[PROVIDED TEXT]
____________

By: William Bratton – as seen in the NY Daily News here
The New York State Legislature, the same people who brought you the criminal justice “reform” package that ensured almost no one arrested would ever go to jail while awaiting trial, has a new set of proposed laws. They look curiously like a strategy to make our streets even more dangerous. Rather than solve crimes and not send people to jail, why not make crimes even harder to solve in the first place?
Here are some of the ideas that could easily pass in Albany, tying the hands of the NYPD and other police departments across the state and putting communities, especially Black and Latino New Yorkers, at risk.
They want to ban “no-knock warrants” even when there is probable cause to believe that guns or drugs are present in a location and a judge agrees and signs a warrant that authorizes a no-knock entry. The proposed law says that the first thing police should do is knock, and then wait 30 seconds for a person to come open the door. When you are a hardened criminal, 30 seconds to pull out a pistol or assault weapon, or to flush narcotics down the toilet, is a lifetime. For a police officer, it can be and has been, the end of a lifetime. The law also calls for all warrants to happen between 8 a.m. and 6 p.m., because I guess if they have to pull a gun or get rid of evidence, it would be better if they have already had their coffee.
Another bill would ban police from questioning any juvenile in custody, even if the suspect agrees to it and even if their parents agree and give consent, unless the young person has first consulted with an attorney. The NYPD already has a complex set of requirements when questioning juvenile suspects including requirements that their parents are called and given access. Juveniles and parents are advised of their rights and interviews are videotaped in their entirety. Today, there are hundreds of juvenile offenders who have multiple arrests for violent crimes including robbery, assault and shootings. Not allowing police to take a statement from a willing suspect seems to be a gift to everyone but the crime victim.
That’s not all. Our state legislators want to outlaw New York City’s DNA database and force the destruction of thousands of DNA samples connected to criminal investigations that could be the key piece of evidence in a murder case, a sexual assault or rape. They also want to get rid of the criminal records of convicted felons seven years after they leave state prison. Aiming to address the problem that some people have trouble getting work because of a public record of their conviction, the “Clean Slate” law would require that their records get sealed, which includes the destruction of mug shots and fingerprints. Why would we want to throw away the fingerprints and mugshots that could be key to solving future crimes?
If that isn’t enough, another proposal wants to bar the NYPD from using all biometric records to solve crimes. That would mean throwing out a facial recognition tool that has provided the initial leads that resulted in identifying thousands of violent predators.

____________

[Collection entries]
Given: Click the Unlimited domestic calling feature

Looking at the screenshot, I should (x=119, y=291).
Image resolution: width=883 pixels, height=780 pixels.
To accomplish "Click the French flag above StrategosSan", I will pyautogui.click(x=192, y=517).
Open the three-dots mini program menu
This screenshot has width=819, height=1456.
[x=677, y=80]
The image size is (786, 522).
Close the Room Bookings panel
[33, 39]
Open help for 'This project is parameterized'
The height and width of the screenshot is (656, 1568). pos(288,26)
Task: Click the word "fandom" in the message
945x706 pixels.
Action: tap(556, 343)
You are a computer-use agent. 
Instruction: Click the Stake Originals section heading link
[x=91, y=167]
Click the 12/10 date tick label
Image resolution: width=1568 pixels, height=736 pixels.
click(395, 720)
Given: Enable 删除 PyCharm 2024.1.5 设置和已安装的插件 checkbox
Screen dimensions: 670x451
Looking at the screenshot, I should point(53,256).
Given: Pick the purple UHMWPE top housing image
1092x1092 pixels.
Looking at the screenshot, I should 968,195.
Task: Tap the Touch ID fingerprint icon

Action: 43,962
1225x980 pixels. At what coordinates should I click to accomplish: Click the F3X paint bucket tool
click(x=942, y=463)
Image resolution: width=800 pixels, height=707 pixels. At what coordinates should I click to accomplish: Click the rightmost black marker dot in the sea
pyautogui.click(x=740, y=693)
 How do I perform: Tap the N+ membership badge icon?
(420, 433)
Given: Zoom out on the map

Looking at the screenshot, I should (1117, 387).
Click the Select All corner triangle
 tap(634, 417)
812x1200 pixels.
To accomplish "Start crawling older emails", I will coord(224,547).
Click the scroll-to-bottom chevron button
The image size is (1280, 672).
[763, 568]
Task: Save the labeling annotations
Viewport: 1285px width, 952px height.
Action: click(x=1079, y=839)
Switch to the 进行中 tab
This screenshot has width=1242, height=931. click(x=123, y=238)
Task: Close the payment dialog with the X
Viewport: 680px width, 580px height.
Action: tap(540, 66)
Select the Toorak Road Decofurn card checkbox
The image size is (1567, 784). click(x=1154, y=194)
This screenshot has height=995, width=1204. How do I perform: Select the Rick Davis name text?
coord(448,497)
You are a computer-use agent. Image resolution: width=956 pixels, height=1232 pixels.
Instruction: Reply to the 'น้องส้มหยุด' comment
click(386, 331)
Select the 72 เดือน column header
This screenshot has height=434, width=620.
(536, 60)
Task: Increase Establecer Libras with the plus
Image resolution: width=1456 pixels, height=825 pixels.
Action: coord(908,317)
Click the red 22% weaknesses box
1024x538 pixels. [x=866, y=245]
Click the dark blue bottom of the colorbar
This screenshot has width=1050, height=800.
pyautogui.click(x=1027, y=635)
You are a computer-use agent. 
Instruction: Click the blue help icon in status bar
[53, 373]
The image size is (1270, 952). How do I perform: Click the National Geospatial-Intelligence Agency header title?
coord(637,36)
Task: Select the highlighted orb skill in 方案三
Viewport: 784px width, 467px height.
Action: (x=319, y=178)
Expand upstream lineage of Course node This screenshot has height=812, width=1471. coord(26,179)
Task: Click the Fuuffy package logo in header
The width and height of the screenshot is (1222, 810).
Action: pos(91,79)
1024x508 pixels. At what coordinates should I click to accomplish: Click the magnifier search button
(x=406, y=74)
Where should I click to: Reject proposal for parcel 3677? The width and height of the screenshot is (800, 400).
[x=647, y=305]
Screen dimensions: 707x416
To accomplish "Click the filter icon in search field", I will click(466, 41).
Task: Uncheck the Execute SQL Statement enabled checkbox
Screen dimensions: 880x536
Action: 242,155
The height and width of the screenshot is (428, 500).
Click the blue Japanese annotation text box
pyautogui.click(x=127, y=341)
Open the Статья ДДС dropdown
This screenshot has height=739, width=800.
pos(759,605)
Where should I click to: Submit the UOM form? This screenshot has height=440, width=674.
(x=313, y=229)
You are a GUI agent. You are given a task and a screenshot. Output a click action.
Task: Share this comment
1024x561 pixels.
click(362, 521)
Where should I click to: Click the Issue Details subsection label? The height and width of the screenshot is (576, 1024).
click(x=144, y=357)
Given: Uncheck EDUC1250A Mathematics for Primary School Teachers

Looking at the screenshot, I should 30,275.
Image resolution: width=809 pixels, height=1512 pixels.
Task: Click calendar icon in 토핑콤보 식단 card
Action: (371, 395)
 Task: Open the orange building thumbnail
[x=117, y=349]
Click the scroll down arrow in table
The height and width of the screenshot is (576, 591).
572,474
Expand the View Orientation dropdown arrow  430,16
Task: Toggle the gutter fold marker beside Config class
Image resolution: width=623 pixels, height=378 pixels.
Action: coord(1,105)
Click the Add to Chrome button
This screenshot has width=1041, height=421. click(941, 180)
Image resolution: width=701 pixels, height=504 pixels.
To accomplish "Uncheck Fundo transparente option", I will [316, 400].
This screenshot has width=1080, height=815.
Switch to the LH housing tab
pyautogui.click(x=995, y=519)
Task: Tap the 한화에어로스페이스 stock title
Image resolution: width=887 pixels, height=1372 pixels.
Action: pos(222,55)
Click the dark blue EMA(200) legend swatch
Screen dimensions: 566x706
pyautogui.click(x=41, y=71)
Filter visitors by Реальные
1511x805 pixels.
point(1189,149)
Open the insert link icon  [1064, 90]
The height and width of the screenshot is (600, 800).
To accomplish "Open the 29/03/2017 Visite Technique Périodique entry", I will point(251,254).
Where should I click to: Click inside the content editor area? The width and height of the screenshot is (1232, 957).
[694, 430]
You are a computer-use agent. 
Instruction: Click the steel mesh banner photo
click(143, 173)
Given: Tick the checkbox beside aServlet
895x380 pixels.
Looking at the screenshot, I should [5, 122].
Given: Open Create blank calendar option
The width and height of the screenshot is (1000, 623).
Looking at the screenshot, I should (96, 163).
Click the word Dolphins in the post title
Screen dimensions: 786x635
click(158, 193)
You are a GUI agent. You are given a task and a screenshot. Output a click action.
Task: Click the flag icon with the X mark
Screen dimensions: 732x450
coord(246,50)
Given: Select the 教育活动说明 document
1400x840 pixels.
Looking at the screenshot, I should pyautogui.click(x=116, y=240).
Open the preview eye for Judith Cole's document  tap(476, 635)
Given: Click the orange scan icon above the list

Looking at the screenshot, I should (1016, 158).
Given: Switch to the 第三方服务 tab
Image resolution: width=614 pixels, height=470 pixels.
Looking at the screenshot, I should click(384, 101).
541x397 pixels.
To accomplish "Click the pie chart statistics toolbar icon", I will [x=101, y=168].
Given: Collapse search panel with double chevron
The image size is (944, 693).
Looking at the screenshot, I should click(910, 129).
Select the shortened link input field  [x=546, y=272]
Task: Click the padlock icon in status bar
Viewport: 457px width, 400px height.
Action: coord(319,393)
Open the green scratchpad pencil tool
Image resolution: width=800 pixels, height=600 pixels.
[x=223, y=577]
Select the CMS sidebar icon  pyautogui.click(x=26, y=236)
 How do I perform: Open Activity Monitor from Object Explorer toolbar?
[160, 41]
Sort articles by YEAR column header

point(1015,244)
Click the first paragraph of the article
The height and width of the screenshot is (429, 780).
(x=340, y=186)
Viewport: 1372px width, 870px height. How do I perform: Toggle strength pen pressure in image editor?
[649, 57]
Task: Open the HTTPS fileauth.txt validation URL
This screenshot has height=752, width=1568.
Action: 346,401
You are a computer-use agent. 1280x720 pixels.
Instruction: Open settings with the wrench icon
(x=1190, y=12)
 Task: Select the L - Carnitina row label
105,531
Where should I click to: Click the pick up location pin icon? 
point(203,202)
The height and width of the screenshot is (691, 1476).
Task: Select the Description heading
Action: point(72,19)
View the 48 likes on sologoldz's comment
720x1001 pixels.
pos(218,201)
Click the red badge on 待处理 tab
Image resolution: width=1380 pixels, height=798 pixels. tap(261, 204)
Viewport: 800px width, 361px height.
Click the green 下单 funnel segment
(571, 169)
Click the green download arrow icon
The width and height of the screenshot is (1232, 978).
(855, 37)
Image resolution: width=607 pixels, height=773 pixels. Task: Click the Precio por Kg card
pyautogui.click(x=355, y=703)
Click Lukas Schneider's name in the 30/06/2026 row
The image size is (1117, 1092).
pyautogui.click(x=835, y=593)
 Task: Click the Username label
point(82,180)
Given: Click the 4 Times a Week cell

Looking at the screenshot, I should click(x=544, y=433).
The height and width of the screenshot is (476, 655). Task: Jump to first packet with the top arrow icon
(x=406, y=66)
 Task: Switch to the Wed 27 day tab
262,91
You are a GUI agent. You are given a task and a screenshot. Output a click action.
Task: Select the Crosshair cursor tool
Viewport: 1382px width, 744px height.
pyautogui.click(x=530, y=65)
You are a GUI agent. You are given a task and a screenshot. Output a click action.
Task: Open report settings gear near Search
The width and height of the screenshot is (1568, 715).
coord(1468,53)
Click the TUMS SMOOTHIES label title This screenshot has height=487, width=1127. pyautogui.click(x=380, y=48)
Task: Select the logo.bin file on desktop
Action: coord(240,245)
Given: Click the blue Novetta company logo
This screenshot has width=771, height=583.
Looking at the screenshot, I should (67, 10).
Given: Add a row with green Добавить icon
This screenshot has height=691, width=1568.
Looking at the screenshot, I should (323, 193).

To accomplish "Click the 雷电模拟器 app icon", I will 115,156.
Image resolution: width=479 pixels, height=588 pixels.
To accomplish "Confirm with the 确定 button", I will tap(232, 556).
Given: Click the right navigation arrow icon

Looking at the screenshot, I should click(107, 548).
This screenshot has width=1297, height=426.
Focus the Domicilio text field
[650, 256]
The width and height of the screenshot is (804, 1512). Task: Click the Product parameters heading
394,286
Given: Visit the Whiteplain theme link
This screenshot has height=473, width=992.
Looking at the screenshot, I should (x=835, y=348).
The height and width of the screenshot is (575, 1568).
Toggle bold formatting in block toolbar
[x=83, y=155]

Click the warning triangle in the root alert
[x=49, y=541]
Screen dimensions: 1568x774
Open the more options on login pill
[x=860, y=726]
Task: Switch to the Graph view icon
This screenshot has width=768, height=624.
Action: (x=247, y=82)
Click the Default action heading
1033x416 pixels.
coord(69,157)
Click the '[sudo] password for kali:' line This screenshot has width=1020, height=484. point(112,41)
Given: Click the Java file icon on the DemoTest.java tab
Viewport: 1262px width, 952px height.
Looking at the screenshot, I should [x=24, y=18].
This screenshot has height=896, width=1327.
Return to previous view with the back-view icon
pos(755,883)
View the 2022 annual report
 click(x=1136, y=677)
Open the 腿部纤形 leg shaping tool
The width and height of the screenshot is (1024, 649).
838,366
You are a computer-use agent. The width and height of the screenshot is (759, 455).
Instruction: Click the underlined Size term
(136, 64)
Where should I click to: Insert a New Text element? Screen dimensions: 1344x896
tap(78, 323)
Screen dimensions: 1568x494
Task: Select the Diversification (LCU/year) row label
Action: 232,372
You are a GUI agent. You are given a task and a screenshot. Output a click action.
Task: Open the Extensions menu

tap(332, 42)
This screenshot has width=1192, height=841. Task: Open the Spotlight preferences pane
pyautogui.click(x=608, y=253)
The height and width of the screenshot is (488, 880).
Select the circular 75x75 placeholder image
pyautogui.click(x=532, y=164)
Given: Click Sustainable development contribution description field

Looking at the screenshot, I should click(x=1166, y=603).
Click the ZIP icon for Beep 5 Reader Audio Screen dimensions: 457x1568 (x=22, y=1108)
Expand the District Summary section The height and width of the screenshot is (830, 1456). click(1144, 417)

____________

Rewrite the part of the piece on proposed New York policing laws starting at "By: William Bratton" and ending at "Yorkers, at risk.", replacing "Albany" with "the State Capitol".

[EXERCISE RESULT]
By: William Bratton – as seen in the NY Daily News here
The New York State Legislature, the same people who brought you the criminal justice “reform” package that ensured almost no one arrested would ever go to jail while awaiting trial, has a new set of proposed laws. They look curiously like a strategy to make our streets even more dangerous. Rather than solve crimes and not send people to jail, why not make crimes even harder to solve in the first place?
Here are some of the ideas that could easily pass in the State Capitol, tying the hands of the NYPD and other police departments across the state and putting communities, especially Black and Latino New Yorkers, at risk.